When Joseph Virostek was a child, he would watch airplanes zoom through the sky and wonder how it feels to fly.

Now, the senior student flies planes on the weekends with an instructor from the T&G Flying Club and will soon graduate with an Airframe and Powerplant certificate from the Mahoning County Career and Technical Center’s aviation maintenance program.

The certificate is for airplane mechanics.

Virostek said he “wants to get involved in more space programs,” and ultimately become an astronaut.

He aims to learn everything he can about aircraft.

Virostek plans to attend the University of Hawaii Maui College to earn an associate’s degree in aerospace engineering, then the University of Hawaii Hilo College to earn a bachelor’s degree in astrophysics and astronomy.

“I’m getting all that education, and then I want to go to the Air Force after that and enlist as an officer, because you need to log 1,500 jet hours, have a degree in applied science and have NASA training to be an astronaut,” he said. “Even if I don’t get accepted, I want to get the requirements to do it, just so I can say I tried.”

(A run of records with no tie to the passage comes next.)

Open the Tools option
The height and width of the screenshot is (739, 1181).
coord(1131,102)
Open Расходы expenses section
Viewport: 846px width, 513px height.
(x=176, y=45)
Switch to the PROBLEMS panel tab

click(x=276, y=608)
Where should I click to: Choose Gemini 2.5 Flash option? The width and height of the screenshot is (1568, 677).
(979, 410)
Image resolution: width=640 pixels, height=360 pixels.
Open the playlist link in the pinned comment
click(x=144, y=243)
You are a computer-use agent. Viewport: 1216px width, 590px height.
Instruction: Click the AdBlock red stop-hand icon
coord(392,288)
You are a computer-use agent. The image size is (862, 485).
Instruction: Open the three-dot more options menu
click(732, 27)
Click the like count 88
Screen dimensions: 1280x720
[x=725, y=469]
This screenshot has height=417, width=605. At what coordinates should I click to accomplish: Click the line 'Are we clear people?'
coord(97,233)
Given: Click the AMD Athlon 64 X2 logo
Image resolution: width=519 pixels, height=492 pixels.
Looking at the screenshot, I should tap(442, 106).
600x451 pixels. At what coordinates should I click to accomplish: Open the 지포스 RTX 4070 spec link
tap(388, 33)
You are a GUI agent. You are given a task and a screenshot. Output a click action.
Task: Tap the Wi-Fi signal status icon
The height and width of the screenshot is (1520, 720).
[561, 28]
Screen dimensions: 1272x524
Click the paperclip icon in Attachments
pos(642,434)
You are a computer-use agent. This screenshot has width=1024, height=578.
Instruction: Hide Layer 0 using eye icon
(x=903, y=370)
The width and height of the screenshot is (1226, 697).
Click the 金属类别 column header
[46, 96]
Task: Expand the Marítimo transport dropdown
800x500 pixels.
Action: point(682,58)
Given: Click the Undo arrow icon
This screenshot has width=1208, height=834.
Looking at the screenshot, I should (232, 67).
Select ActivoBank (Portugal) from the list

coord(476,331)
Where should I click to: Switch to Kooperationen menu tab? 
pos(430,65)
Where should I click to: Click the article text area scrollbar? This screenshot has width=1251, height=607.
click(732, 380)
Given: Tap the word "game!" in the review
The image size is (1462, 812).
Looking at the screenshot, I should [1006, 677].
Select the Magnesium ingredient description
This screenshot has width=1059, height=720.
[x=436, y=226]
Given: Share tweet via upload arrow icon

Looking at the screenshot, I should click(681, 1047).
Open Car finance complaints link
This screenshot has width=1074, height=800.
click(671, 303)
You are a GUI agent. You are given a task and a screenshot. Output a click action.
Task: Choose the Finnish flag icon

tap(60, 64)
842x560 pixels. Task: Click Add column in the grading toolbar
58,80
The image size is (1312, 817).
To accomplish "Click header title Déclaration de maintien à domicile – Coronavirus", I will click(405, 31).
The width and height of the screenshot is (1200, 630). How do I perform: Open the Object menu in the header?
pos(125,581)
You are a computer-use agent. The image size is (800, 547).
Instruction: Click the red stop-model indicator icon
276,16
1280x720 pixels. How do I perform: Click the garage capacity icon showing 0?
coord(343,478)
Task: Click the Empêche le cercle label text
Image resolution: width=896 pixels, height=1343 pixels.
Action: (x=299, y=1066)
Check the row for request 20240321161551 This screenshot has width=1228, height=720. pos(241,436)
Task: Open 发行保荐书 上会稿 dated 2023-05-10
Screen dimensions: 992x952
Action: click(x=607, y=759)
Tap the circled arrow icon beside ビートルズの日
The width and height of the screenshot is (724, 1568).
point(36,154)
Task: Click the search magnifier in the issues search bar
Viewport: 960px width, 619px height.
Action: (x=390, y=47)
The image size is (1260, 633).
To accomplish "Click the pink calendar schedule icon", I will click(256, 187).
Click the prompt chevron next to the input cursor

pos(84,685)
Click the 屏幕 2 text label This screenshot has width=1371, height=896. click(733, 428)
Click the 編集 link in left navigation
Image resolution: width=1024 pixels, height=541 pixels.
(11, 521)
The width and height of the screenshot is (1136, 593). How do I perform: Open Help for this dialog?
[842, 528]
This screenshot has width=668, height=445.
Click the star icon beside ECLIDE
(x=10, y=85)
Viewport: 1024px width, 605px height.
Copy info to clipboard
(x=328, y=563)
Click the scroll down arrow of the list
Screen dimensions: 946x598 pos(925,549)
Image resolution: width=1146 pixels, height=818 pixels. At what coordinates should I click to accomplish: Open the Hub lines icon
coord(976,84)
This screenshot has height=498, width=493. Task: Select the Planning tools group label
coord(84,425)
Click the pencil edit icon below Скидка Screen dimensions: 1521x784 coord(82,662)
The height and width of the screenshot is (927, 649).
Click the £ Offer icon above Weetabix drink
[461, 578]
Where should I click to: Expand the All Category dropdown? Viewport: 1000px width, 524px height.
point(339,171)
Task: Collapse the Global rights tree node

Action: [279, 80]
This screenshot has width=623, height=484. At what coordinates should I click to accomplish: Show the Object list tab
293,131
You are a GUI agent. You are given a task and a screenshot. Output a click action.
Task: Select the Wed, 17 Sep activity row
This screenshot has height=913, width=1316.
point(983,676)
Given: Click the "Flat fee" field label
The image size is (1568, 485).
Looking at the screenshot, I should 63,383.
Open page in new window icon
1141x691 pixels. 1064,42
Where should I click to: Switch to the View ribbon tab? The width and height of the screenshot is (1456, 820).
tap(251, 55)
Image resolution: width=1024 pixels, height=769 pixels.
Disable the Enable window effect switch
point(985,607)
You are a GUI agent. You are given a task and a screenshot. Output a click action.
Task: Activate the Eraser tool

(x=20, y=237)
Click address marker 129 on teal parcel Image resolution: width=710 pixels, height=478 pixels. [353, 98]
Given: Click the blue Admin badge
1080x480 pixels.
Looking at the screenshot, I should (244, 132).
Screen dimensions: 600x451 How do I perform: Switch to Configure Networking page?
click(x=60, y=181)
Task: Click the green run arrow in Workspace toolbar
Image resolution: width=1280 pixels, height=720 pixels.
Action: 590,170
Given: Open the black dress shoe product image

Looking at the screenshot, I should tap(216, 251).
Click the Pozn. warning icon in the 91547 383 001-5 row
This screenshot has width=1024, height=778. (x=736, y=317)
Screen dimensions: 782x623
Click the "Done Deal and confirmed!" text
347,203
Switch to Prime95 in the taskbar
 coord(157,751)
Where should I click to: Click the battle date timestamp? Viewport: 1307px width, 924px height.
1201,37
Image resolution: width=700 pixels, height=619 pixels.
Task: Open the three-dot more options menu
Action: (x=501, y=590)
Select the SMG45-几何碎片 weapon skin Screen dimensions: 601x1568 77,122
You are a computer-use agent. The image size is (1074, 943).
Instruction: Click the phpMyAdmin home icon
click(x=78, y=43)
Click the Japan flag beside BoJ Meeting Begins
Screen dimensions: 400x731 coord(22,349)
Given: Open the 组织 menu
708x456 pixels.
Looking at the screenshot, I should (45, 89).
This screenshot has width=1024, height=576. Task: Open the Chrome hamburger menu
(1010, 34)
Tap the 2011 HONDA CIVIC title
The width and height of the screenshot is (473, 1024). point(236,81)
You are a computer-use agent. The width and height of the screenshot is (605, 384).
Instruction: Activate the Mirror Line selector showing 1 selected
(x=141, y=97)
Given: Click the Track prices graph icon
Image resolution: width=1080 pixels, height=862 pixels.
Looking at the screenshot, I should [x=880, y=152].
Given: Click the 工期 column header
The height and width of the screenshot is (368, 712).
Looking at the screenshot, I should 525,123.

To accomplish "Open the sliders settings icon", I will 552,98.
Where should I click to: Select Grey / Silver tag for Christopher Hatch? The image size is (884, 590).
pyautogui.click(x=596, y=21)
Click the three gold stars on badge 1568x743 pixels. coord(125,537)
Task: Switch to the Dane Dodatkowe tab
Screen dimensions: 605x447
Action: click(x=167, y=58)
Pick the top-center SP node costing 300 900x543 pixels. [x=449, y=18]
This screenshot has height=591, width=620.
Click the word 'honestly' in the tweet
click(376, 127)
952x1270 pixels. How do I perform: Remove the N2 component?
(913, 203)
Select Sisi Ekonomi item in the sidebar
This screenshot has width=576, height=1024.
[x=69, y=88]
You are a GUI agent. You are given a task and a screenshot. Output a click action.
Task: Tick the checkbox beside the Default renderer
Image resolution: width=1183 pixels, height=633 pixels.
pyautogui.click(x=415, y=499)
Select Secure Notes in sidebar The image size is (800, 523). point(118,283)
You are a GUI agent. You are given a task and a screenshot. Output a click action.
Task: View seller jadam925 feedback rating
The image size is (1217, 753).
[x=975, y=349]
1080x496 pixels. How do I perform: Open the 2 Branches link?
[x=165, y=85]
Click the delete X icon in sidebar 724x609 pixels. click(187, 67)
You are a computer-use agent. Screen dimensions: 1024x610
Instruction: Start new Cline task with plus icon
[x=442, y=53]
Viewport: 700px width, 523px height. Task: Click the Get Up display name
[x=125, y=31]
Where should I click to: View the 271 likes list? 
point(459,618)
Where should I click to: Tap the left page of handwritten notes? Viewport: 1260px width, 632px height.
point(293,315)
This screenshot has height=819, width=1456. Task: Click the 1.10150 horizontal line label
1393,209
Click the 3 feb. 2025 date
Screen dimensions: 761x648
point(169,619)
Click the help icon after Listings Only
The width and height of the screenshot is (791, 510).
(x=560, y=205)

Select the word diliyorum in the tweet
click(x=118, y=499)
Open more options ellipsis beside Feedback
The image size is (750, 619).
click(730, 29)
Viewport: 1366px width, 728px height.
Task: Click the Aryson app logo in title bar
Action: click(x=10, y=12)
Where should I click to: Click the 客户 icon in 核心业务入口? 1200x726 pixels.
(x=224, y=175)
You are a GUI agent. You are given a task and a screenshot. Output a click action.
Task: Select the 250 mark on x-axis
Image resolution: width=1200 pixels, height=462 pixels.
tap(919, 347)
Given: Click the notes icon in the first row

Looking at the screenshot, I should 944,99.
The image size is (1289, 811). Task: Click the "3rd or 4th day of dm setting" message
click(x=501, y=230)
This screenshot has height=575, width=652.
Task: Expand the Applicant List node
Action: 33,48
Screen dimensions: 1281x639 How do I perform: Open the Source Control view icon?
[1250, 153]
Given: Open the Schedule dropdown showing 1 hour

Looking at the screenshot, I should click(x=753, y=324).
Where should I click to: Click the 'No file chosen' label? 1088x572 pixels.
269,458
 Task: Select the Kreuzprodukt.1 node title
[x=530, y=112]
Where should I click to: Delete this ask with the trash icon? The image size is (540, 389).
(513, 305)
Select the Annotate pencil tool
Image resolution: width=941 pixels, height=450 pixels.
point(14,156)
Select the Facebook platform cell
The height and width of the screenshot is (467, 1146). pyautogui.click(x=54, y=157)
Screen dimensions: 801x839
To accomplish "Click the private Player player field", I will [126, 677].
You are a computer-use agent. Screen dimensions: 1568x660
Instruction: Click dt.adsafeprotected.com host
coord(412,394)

“I want to learn the basic formulas and calculations they use to send aircraft up in space, same thing with NASA’s satellites they have, and I want to learn how to repair those just to have the extra knowledge,” he added.

As a 3-year-old, Virostek said he was fascinated by space and aircraft, and told his grandparents he wanted to fly planes.

He started taking pilot license classes when he turned 12 at the Salem Airpark.

“The first day I flew a plane, I was 13,” he said. “I was thrilled, I wasn’t nervous at all. It just felt like something I had to do. It was like a dream come true.”

Five years of classes later, he switched to the T&G Flying Club at the Youngstown Regional Airport, where he earned a student pilot license. He is taking classes to receive his private pilot’s license, which takes about 40 hours of classes and flight time. Overall, he has about 101 flight hours logged.

Scott Rowe, aviation maintenance teacher, said students would pay around $30,000 for the program if they went to a private aeronautics school, but only pay lab fees at MCCTC.

“I’m really excited to see Joe not only involved in getting his A&P here... it’s awesome he is continuing outside of here in the flying aspect. All of that is going to make him a better pilot and mechanic. I really like his enthusiasm in the field,” he said.

Students who graduate from the program are working at airline industries all over the country, including American Airlines, Delta and Boeing, Rowe said.

Virostek said he is grateful that his grandparents supported him and his goals. If he doesn’t become an astronaut, he said he has back-up plans, including becoming a bush pilot.